What is being asked: When the line containing "Photos (4) (680, 238)" appears in the listing below, set it down along with each later line through the end, exactly as written, and nothing before it.

==========

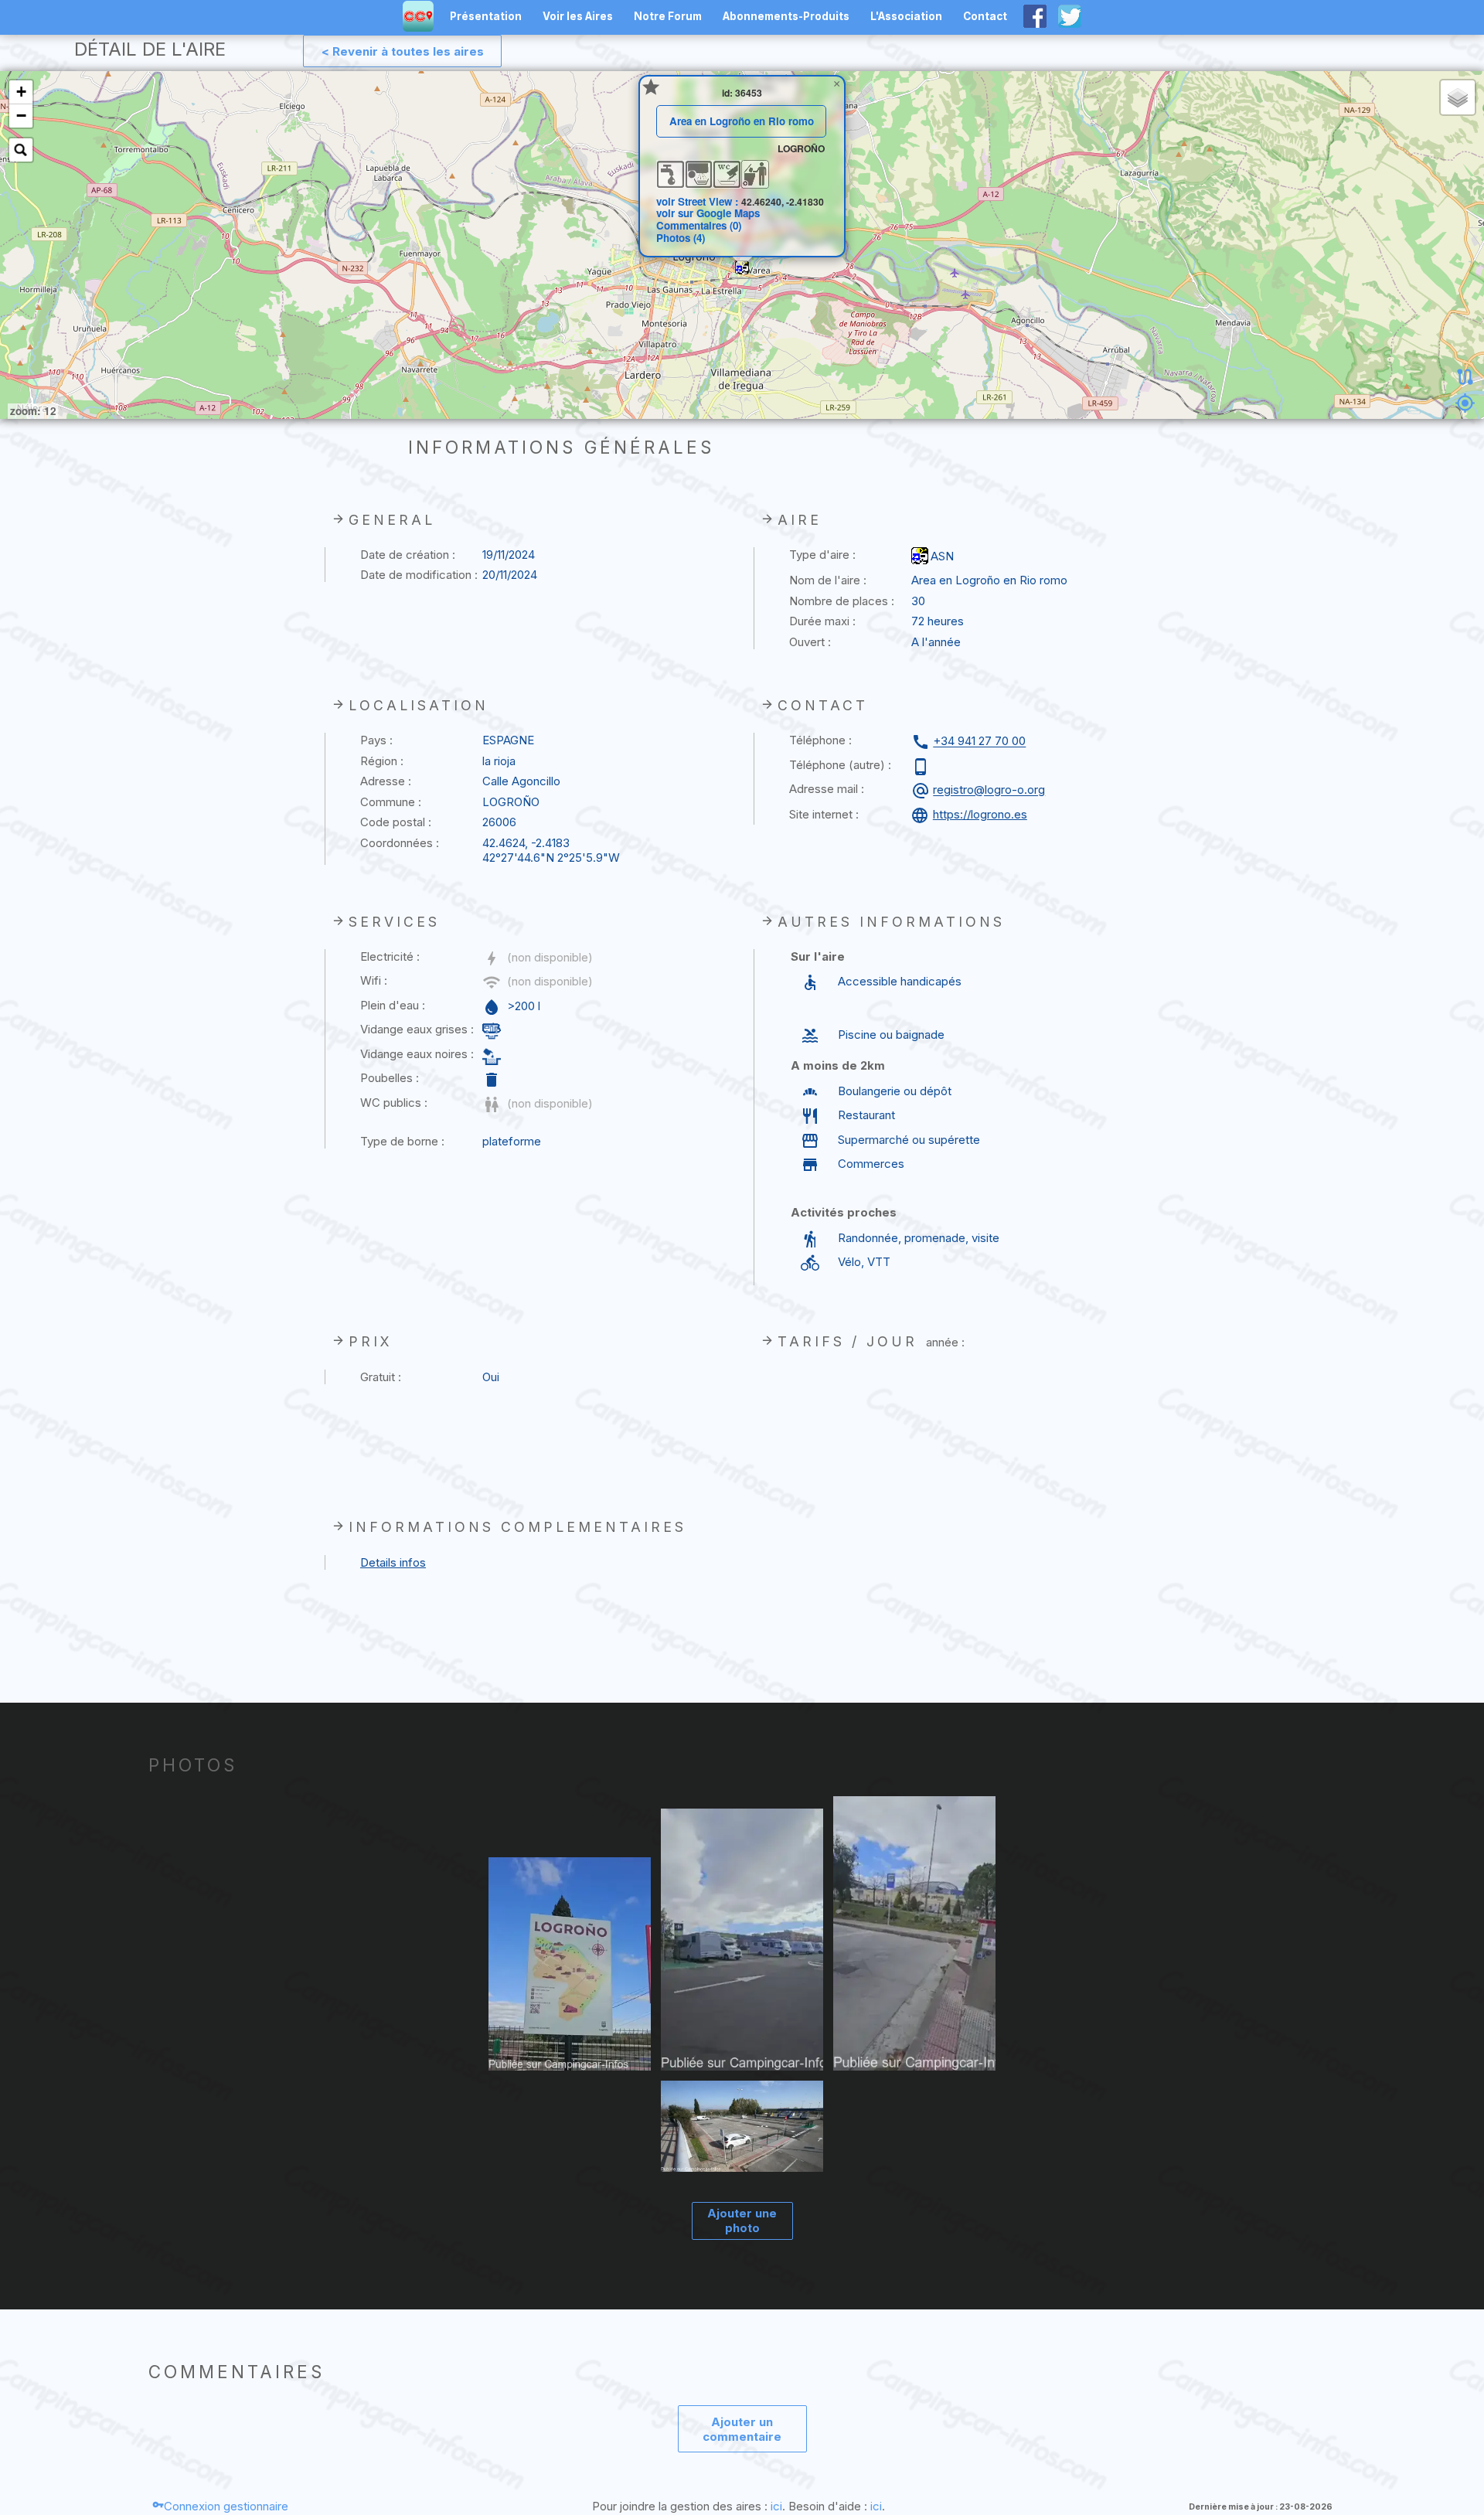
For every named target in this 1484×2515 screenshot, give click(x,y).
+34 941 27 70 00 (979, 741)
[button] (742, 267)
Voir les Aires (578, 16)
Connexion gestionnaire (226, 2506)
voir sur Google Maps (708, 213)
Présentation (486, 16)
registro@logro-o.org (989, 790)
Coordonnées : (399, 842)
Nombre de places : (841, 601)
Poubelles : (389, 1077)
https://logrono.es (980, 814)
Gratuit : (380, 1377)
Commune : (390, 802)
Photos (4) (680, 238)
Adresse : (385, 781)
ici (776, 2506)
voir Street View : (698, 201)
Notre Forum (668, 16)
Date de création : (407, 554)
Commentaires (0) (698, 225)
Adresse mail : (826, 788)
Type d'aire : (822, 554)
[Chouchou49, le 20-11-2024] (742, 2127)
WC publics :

==========

Solved problem:
Photos (4) (680, 238)
Adresse : (385, 781)
ici (776, 2506)
voir Street View : (698, 201)
Notre Forum (668, 16)
Date de création : (407, 554)
Commentaires (0) (698, 225)
Adresse mail : (826, 788)
Type d'aire : (822, 554)
[Chouchou49, le 20-11-2024] (742, 2127)
WC publics :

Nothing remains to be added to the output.